Escape Velocity started out with a free trial, so there wasn't much of a reason to illegally copy the game. In fact, the more the game was copied, the more players the developers could get to try out the trial, with the hopes of eventually registering and paying for it.

During the trial, a ship called Cap'n Hector, would fly by the player's ship and remind them to register their game. Once the trial came to an end, if they player were still playing it for free, Cap'n Hector would know you were up to something shady and get mad. The good ship would fly by and, like any other pirate, would steal and plunder credits from the player. He would also fire relentlessly at the player, and was pretty much immortal so the player was guaranteed to be a goner. Essentially, the developers were saying to people unwilling to pay for their game that they would kill them … in-game, of course.

Batman: Arkham Asylum

In the hit game Batman: Arkham Asylum, the player can use a grappling hook to pull themselves towards objects. Even more effectively, they can jump from a high vantage point and glide down to a target area, to either kick and disable an enemy or simply land elegantly like … a bat. It's an ideal mechanic to get around and an essential aspect of the gameplay, which is why a pirate would know nothing about it.

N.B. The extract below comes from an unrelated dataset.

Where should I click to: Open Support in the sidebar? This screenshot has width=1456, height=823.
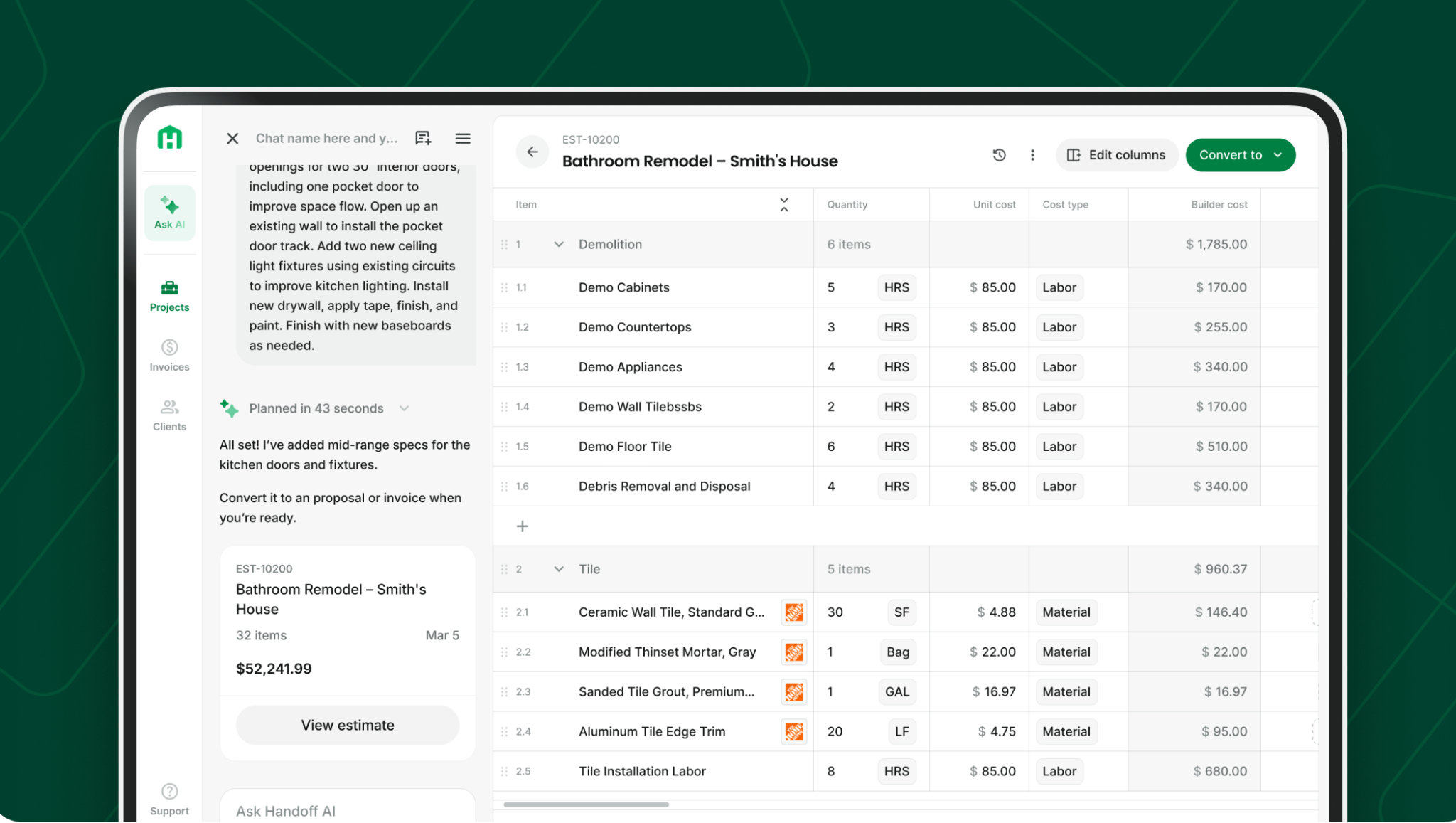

Developers crafted some wicked code that was capable of identifying an illegitimate copy. Once the game failed the check, the ability to glide about on bat wings was simply removed. Players jumping from one vantage point to another would find out what happens when a person tries to do a bat-glide in reality: they plummet to the ground and spoil their advantage, giving themselves away to the enemy.

In one of the best reveals of all-time, pirates would expose themselves on the Internet by complaining in forums that they couldn't get Batman to glide and that he would just flap to the ground like an overgrown chicken. If that bit of wackiness wasn't enough, the game also takes away the ability to save, but who would really want to save a game they could never complete anyways?

Chrono Trigger

In a game all about travelling through time, the developers of Chrono Trigger found the best way to keep pirates from enjoying their game: they made it impossible to travel through time.

Anyone playing a pirated copy of the game would find themselves stuck in an infinite time travel loop from which there was no escape. Players wouldn't be able to tell immediately what the problem was, because the game would keep going and didn't freeze, but rather continued the time travel animation indefinitely. This would occur at the first instance of time travel, so the game essentially grinds to a halt early on. Continued attempts would render the same result, so the game became unplayable.

Game Dev Tycoon

Game Dev Tycoon is an interesting business simulator game that follows the design and development of a fictional game from start to finish. With the gameplay being all about developing video games and building an empire with the goal of making all of the money, there really was only one way the developers could troll pirates: they put the pirates in their shoes.

If you're playing an illegitimate copy of Game Dev Tycoon, you might notice your profits taking a steep dive when your otherwise-popular products should be making money. Eventually, one of your staff members will come up to you and say, "Boss, it seems that while many players play our new game, they steal it by downloading a cracked version rather than buying it legally. If players don't but the games they like, we will sooner or later go bankrupt." Not only does it make the gameplay terrible, and impossible for progression, it also directly inflicts upon game pirates the same problems they're contributing to the industry: pay for the games you enjoy so developers can continue making them. Don't pay and those developers will have to file for bankruptcy.

Like others on this list, people would run to the forums asking for help protecting their hard work. Not only did they out themselves as pirates, they hilariously complained about pirates stealing their virtual games while they were playing a pirated copy of a real game about trying to make money while creating virtual games. The irony, it would seem, was lost on many.